INFORMATION SUPPLIED:

━━━━━━━━━━━━━━━━━━━━

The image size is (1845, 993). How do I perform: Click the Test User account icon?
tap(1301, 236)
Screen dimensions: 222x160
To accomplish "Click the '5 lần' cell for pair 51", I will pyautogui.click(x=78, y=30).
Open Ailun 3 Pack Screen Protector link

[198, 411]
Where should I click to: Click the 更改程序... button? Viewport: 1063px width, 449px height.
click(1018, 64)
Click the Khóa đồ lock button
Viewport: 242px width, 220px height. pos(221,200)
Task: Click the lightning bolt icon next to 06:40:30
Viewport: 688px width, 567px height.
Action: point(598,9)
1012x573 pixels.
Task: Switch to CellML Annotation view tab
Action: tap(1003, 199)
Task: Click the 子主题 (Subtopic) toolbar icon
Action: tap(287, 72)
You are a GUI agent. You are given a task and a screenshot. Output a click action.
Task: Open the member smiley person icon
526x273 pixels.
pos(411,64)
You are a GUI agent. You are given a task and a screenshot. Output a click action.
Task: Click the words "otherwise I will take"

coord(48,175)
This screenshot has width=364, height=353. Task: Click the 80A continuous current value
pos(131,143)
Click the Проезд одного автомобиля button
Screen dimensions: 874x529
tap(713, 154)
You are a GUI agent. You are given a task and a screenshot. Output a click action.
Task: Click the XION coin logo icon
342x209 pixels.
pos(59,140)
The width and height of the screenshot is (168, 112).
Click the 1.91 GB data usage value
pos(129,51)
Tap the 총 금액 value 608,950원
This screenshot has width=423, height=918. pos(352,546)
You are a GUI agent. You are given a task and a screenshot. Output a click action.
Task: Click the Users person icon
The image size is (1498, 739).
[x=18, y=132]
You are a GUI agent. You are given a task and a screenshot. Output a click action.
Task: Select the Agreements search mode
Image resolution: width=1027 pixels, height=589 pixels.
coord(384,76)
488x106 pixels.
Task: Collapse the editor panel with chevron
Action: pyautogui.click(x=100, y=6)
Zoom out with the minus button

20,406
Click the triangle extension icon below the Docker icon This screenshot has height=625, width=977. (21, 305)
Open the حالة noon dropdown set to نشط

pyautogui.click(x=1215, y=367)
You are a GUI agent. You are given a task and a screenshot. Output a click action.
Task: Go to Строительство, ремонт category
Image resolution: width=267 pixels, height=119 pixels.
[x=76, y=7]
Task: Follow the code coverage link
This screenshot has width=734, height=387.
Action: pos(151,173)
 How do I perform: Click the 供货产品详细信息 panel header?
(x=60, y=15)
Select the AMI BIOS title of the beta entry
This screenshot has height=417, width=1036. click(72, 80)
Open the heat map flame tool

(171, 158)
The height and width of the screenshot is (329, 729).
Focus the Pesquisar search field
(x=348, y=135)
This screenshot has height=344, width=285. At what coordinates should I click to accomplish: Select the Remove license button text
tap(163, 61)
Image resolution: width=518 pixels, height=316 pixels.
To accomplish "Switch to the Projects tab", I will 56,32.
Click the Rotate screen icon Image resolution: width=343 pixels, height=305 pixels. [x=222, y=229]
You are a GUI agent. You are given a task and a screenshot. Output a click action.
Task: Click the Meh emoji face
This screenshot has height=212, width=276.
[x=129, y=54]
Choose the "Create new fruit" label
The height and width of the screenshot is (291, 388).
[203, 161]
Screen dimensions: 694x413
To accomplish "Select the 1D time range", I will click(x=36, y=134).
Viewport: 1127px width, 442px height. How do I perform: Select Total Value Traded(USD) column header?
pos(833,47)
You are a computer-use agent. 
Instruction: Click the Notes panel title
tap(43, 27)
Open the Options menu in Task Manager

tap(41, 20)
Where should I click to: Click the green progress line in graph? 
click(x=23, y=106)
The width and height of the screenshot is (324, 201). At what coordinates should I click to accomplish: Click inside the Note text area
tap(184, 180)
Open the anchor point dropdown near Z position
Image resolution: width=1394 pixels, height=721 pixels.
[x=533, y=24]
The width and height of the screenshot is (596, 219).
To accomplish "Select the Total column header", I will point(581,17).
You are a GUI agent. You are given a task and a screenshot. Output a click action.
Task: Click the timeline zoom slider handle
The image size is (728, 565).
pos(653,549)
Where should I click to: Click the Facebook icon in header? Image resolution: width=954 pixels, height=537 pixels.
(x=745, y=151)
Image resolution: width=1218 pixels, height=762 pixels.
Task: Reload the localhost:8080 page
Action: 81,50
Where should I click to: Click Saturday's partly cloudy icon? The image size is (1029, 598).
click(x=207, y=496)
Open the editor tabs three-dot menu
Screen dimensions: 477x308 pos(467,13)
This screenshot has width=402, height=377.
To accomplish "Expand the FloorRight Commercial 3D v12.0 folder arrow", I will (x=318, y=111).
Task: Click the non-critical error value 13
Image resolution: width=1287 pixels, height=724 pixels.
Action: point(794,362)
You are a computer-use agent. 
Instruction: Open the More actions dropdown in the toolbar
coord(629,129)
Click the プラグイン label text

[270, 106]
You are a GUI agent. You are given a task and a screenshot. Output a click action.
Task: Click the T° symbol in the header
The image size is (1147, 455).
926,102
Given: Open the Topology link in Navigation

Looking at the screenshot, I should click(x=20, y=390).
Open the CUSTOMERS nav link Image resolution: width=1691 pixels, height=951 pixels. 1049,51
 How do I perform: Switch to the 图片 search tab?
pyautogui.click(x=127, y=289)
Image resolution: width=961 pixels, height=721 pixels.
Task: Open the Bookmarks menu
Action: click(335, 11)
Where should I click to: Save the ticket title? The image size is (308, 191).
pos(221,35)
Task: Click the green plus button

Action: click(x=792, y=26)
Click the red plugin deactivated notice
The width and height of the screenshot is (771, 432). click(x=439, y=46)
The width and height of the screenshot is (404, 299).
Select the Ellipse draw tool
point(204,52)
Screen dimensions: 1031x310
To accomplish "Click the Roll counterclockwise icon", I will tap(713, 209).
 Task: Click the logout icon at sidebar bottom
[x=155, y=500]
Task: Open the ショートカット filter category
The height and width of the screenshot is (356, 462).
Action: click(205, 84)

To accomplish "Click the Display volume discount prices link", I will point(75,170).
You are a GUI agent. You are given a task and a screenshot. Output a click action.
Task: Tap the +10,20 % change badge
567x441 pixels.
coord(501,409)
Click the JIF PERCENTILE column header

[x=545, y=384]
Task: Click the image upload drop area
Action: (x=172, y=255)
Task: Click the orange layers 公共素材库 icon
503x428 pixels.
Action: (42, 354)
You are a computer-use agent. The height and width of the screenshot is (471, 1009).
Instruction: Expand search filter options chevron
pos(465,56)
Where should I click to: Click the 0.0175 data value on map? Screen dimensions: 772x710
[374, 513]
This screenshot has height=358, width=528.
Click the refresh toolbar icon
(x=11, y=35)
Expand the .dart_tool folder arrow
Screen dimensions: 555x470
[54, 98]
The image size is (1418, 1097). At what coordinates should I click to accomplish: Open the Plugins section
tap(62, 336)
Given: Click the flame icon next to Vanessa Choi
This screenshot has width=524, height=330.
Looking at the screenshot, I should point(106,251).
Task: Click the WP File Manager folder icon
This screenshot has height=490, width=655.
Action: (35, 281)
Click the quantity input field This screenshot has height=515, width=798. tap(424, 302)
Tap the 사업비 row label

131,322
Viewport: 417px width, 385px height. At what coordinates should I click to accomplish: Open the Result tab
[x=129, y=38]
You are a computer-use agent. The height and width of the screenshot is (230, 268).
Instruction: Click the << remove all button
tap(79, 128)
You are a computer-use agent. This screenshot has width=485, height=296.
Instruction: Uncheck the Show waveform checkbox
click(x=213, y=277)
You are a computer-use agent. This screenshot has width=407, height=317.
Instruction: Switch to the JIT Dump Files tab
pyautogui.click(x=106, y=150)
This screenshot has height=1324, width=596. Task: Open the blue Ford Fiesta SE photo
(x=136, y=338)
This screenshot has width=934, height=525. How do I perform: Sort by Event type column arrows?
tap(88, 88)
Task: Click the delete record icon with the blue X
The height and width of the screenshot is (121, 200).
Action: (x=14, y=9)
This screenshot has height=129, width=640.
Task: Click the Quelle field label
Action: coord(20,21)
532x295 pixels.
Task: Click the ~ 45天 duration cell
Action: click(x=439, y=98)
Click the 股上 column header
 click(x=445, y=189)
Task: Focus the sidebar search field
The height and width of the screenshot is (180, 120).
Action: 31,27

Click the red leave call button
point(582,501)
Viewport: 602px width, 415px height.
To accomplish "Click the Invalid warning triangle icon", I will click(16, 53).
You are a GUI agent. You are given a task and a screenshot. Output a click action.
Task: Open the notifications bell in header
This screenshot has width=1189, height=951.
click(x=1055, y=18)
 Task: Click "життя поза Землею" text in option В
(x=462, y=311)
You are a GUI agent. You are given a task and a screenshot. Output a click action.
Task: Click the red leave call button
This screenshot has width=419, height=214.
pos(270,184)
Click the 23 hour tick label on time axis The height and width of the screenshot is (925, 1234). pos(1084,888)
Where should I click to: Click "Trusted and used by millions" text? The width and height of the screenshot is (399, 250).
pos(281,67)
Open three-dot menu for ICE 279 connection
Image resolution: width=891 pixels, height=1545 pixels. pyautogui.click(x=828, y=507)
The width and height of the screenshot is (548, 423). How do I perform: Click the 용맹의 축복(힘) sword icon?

━━━━━━━━━━━━━━━━━━━━

YOUR OBJECTIVE: Beginning at the line above with "Task: Go to Строительство, ремонт category" and finishing at the line with "Task: Click the Meh emoji face", return each line exactly and return nothing else.

EXPECTED ANSWER:
Task: Go to Строительство, ремонт category
Image resolution: width=267 pixels, height=119 pixels.
[x=76, y=7]
Task: Follow the code coverage link
This screenshot has width=734, height=387.
Action: pos(151,173)
 How do I perform: Click the 供货产品详细信息 panel header?
(x=60, y=15)
Select the AMI BIOS title of the beta entry
This screenshot has height=417, width=1036. click(72, 80)
Open the heat map flame tool

(171, 158)
The height and width of the screenshot is (329, 729).
Focus the Pesquisar search field
(x=348, y=135)
This screenshot has height=344, width=285. At what coordinates should I click to accomplish: Select the Remove license button text
tap(163, 61)
Image resolution: width=518 pixels, height=316 pixels.
To accomplish "Switch to the Projects tab", I will 56,32.
Click the Rotate screen icon Image resolution: width=343 pixels, height=305 pixels. [x=222, y=229]
You are a GUI agent. You are given a task and a screenshot. Output a click action.
Task: Click the Meh emoji face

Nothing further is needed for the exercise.